In 'Laughing Room' installation, people sit on couches, laughing.

Stephanie Frampton (from left), Chris Sun, Sarah Newman, and Nikhil Dharmaraj gather in “The Laughing Room,” an installation at Cambridge Public Library evoking a sitcom set with an algorithm-controlled laugh track.

Photos by Stephanie Mitchell/Harvard Staff Photographer

Arts & Culture

Funny, creepy, or both?

‘Laughing Room,’ metaLab researcher’s installation, turns a visit to the library into a sitcom-like experience — only deeper

4 min read

The space appeared bright and cozy: the perfect family living room, with a sofa, easy chairs, and a coffee table that held, among other things, an anthology of Mad magazines. Only the illumination didn’t come from the table lamps, and three of the walls were glass. A visitor’s remarks on the brightness of the camera lights set off disembodied chuckles. That response was what defined “The Laughing Room,” a weekend installation at the Cambridge Public Library.

The brainchild of Jonny Sun, a doctoral candidate at MIT and a researcher at Harvard’s metaLab, “The Laughing Room” was created with help from MIT Associate Professor of Literature Stephanie Frampton’s ARTificial Intelligence group. It was a two-campus immersive experience, designed to enlighten as well as entertain. The room in the Cambridge library, wired for artificial intelligence, functioned almost like the set of a sitcom, turning visitors into self-conscious performers as their comments triggered an algorithm-controlled laugh track.

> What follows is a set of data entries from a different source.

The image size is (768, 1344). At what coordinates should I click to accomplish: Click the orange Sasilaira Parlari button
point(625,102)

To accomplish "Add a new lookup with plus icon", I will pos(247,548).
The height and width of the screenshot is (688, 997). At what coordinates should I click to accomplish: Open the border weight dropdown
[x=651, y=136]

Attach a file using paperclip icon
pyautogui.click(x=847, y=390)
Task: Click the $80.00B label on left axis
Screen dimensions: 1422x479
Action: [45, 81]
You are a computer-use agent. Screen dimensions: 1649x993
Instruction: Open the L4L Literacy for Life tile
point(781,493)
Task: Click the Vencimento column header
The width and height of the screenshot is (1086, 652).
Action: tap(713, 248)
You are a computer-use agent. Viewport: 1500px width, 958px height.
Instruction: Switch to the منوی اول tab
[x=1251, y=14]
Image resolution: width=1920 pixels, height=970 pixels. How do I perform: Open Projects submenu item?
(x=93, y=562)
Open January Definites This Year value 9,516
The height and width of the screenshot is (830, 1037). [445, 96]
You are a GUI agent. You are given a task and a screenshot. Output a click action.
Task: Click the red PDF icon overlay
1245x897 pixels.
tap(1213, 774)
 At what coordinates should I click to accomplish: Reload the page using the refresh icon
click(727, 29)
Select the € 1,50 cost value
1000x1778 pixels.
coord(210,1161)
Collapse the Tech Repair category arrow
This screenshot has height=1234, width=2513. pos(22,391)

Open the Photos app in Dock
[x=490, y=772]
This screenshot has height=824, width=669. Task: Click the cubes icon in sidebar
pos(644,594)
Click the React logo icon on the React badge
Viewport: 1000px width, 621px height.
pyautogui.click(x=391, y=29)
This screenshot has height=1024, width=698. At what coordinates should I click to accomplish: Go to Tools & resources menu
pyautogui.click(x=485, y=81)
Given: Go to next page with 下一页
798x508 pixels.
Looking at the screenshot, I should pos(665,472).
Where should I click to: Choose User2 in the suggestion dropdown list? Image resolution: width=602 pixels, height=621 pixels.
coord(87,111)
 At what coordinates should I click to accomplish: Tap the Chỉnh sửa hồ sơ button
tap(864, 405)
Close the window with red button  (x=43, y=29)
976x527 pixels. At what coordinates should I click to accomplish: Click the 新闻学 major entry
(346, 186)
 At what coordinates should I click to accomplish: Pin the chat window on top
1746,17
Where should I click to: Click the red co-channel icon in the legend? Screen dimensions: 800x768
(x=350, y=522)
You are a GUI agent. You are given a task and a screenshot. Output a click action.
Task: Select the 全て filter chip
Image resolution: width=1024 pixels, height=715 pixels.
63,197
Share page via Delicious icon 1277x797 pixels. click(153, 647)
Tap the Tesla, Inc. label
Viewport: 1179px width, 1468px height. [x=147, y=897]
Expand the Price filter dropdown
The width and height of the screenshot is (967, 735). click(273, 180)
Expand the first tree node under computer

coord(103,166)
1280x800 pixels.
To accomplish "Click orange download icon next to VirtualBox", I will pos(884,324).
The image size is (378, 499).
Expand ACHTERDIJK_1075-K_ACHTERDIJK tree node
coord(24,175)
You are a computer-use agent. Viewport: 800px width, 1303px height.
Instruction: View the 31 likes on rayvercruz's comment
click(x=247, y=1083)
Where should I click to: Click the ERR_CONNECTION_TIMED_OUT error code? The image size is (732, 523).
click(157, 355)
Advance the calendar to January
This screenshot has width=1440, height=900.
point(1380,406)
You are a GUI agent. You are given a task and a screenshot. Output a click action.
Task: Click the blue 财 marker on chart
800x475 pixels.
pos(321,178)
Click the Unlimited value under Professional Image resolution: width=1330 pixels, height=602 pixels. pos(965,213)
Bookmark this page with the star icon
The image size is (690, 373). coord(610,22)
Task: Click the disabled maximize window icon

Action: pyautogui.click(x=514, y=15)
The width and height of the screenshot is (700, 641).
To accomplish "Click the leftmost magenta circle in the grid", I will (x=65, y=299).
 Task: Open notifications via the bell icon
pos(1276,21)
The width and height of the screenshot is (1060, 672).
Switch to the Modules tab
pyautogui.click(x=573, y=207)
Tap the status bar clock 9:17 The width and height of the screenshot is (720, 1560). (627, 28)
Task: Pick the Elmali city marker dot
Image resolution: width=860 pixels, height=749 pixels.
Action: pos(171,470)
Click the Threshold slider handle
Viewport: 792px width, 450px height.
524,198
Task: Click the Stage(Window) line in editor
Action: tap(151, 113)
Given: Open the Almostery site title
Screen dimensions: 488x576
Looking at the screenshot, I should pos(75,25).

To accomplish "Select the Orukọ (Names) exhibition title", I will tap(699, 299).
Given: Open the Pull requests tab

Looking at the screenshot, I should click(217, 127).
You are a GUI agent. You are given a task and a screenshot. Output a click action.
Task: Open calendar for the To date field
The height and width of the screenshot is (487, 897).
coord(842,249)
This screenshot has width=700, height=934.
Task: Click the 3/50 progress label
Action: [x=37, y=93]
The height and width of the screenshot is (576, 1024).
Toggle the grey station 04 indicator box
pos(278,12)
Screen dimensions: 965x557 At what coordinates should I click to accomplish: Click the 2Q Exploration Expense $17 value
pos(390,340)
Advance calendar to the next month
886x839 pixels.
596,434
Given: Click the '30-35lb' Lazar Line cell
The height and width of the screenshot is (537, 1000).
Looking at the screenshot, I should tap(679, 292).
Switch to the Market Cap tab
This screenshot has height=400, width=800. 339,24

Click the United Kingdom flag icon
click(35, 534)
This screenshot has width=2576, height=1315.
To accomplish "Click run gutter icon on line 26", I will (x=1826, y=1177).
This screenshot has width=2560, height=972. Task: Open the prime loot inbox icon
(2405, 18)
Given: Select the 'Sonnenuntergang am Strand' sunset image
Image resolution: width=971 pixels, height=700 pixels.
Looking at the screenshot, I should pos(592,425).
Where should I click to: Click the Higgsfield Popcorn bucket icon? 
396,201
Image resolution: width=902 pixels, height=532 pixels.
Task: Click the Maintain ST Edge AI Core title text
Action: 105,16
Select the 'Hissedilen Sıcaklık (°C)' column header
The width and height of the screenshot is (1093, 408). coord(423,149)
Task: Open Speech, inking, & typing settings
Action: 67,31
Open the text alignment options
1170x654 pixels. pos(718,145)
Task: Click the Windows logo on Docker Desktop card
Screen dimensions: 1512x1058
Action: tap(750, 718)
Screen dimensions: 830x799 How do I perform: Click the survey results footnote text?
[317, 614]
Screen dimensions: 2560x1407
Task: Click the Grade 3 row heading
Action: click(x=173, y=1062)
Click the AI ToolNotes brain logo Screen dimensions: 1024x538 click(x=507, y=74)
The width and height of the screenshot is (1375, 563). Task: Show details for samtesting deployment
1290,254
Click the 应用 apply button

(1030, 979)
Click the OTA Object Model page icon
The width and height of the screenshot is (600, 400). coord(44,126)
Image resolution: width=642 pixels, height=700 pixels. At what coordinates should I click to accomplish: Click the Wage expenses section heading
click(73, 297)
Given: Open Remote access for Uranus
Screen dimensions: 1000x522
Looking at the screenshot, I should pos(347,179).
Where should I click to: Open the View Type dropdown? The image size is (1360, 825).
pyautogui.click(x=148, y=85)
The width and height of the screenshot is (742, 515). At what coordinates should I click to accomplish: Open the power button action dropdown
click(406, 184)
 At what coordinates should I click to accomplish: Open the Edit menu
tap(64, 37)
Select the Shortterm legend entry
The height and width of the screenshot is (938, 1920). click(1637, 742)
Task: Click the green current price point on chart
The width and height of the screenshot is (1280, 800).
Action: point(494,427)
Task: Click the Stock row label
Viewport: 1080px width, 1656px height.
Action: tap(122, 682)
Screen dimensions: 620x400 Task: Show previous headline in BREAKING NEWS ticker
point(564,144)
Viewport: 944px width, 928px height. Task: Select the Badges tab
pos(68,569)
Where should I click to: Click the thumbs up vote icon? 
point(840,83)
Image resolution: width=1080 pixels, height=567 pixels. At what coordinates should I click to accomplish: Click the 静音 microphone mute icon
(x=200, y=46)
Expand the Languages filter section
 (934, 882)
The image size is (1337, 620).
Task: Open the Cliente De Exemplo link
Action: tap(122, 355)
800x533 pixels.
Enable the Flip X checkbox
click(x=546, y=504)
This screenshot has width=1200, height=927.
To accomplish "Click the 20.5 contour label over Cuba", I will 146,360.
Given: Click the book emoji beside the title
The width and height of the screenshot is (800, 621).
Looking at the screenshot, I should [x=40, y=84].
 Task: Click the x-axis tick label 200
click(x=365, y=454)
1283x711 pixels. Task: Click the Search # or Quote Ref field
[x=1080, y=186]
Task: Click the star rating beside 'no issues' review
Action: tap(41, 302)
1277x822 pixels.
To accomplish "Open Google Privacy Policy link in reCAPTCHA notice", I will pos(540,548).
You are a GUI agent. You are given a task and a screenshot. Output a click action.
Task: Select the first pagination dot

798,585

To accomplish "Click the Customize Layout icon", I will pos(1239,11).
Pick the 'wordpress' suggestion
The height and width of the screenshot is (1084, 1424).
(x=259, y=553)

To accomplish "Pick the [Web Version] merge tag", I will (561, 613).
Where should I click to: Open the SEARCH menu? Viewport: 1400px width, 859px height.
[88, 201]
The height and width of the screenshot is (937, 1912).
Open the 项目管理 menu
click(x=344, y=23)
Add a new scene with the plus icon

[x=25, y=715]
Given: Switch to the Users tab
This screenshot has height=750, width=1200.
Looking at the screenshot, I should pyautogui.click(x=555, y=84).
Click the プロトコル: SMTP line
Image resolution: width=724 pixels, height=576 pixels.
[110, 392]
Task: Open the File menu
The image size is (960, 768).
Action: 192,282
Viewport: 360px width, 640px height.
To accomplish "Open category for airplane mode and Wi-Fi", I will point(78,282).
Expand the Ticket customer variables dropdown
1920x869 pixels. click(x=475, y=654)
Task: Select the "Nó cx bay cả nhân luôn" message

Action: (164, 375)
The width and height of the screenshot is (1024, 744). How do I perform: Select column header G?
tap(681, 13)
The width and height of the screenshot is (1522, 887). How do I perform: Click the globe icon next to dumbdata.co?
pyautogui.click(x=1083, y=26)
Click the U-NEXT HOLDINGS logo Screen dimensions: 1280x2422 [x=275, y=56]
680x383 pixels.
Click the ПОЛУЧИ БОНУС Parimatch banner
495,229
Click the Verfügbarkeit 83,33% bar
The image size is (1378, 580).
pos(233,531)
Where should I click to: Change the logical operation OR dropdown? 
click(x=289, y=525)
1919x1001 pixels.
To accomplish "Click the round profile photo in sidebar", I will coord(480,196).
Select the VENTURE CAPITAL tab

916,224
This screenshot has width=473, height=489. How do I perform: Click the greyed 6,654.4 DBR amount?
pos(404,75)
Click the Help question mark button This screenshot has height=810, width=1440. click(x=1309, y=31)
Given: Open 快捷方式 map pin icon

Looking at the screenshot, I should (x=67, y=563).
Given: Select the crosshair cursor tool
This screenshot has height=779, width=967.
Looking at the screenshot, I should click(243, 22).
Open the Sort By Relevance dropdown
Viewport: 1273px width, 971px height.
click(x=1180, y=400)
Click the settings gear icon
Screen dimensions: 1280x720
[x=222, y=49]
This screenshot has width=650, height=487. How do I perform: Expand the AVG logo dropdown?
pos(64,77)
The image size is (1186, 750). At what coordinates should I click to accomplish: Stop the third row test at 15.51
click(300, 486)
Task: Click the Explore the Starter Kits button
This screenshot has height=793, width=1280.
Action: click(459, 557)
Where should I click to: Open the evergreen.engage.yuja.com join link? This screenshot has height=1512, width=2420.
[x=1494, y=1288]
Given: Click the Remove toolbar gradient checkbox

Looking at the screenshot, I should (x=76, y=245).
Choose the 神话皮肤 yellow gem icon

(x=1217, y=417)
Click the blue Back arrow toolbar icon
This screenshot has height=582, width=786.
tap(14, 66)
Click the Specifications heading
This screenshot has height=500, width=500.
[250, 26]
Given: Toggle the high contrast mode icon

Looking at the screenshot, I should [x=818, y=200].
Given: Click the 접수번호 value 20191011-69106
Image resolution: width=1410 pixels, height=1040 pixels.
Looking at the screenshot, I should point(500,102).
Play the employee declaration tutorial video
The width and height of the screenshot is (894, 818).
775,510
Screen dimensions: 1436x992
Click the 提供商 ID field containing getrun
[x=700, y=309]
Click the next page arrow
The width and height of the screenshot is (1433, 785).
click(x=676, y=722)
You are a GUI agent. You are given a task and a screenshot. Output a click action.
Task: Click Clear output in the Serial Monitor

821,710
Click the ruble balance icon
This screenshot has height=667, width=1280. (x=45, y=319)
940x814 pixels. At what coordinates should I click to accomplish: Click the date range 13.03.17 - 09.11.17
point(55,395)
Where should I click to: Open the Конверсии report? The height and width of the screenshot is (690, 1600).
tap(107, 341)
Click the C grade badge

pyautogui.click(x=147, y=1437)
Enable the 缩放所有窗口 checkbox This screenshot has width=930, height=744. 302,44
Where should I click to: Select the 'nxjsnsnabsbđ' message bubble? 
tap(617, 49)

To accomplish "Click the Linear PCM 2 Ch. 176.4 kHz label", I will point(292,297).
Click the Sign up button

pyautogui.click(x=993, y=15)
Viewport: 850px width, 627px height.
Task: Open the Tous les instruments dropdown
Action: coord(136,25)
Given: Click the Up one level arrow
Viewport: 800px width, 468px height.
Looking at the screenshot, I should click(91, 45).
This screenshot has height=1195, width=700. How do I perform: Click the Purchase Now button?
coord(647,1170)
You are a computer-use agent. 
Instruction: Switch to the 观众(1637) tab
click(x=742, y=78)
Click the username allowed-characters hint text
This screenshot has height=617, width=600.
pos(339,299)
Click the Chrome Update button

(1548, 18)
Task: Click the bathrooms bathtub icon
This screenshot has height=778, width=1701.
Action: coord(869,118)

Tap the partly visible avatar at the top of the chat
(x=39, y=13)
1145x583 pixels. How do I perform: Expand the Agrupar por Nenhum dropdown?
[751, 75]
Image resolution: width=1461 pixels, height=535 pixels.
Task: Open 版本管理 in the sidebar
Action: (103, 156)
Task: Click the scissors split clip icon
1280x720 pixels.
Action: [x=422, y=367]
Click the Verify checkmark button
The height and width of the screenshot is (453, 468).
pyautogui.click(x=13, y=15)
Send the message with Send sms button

This, in turn, influenced visitors’ behavior.

Meanwhile, MIT’s Hayden Library was the setting for “The Control Room,” the second part of the installation, where large screens carried live streams from the Cambridge Public Library.

The overall effect was unnerving, making the Laughing Room’s occupants acutely aware of how we alter our behavior depending on the response it provokes.

“This idea of an audience is something I’ve been thinking about a lot,” said Sun, who is also an actor, author, and illustrator. “What it means to perform or to create a version of yourself online to an imagined audience.

“We all perform, to some extent, presenting different facets of ourselves depending on whom we are with,” he added. “Our identity is always based on context and who we’re around. Our sense of self is pretty fluid.”

“This idea of an audience is something I’ve been thinking about a lot. What it means to perform or to create a version of yourself online to an imagined audience.”

Jonny Sun, pictured above

What is different in today’s world, he said, is the role of social media. Although we may believe we are engaging with our friends on Facebook, Twitter, or Instagram, for example, we are actually interacting with these companies’ algorithms.

“There’s a lot of subtle manipulation,” Sun said. “These are private companies and their goal is to keep people online and to be able to control the engagement,” primarily for the benefit of advertisers.

What we experience as high priority in a social-media feed is actually curation by an algorithm, noted Sun, “designed to control what you see and who you’re being exposed to. And the way a lot of that works is through looking at emotion and the way you engage with certain posts. The laugh track in ‘The Laughing Room’ is this real-world metaphor for a lot of that.”

For programmer and musician Hannah Davis, the project was “an amazing opportunity and conceptually interesting.” She designed the algorithm, which is trained on a large data set of audio transcripts of stand-up comedians.

“This gets people thinking about the kinds of technology we’re increasingly interacting with,” said Matthew Battles, associate director of metaLab. “And it does it with humor.”

“I’m hoping some people will find it funny,” said Sun. He acknowledged that visitors are likely to judge it as “either delightful or Big Brother-y and dystopian and creepy.”

Either response is valid, he stressed. “I’m hoping this creates a microcosm of the conversation that we’re all having.”